Why this can happen?
The state dict contains every parameter (nn.Parameter
) and buffer (similar to parameter, but which should not be trained/optimised) that has been registered on the module and all of its submodules. Everything else will not be included in that state dict.
Your test_nn module uses a list for convs, therefore it is not included in the state dict:
self.convs = [nn_block(feats_dim) for _ in range(num_conv)]
Not only are they not contained in the state dict, they are also not visible to net.parameters(), which means they are not trained/optimised at all.
To register the modules from the list you can wrap it in nn.ModuleList, which is a module that acts like a list, while correctly registering the modules it contains:
self.convs = nn.ModuleList([nn_block(feats_dim) for _ in range(num_conv)])
With that change both models produce the same result.
Since you are calling the convs modules sequentially in the for-loop (output of one module is the input of the next), you may consider using nn.Sequential, which you can call directly instead of having to use the for-loop.

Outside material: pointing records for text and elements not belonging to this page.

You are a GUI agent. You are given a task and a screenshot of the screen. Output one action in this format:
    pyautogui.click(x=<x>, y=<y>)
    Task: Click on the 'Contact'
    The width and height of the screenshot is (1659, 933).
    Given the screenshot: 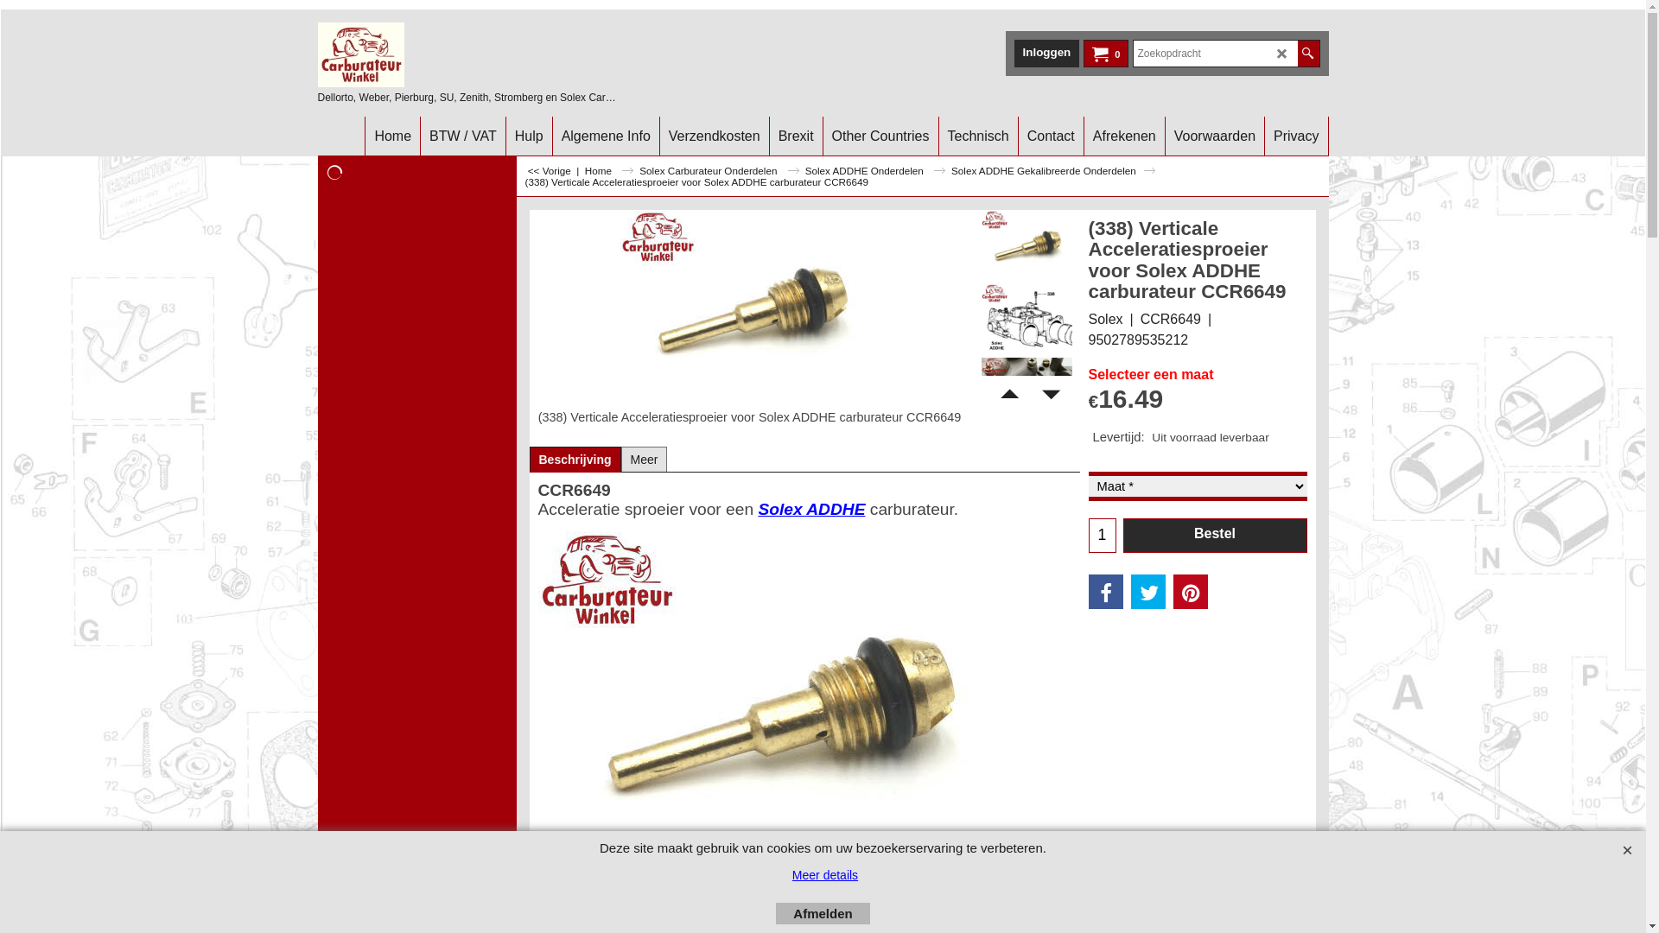 What is the action you would take?
    pyautogui.click(x=1050, y=135)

Sequencing is used a lot and it just makes it a little simpler, for example if you want to replace the sequence of modules with a single module, you don't need to change anything in the forward method.
Not just the two losses are different, they are also different from the loss computed by the best model that was saved in the first place.
When you are training, you calculate the loss for the current input (batch) and then you optimise the parameters based on that input. This means your parameters differ from the ones used to calculate the loss. Because you are saving the model after that, it will also have a different loss (the one that would occur in the next iteration).
preds = net(inputs)
# Calculating the loss of the current model
loss = F.cross_entropy(preds, labels)
optimizer.zero_grad()
loss.backward()
# Updating the model's parameters based on the loss
optimizer.step()
# State of the model after it has been updated
state_dict = {'state_dict': net.state_dict()}
# Comparing the loss from BEFORE the update
# But saving the model from AFTER the update
if loss.item()-best_score<-1e-4:
# save only parameters
torch.save(state_dict, 'model_params.torch')
# save the whole model
torch.save(net, 'whole_model.torch')
It's important to evaluate the model after the updates have been made. For this reason a validation set should be used, which is run after each epoch to assess the model's accuracy.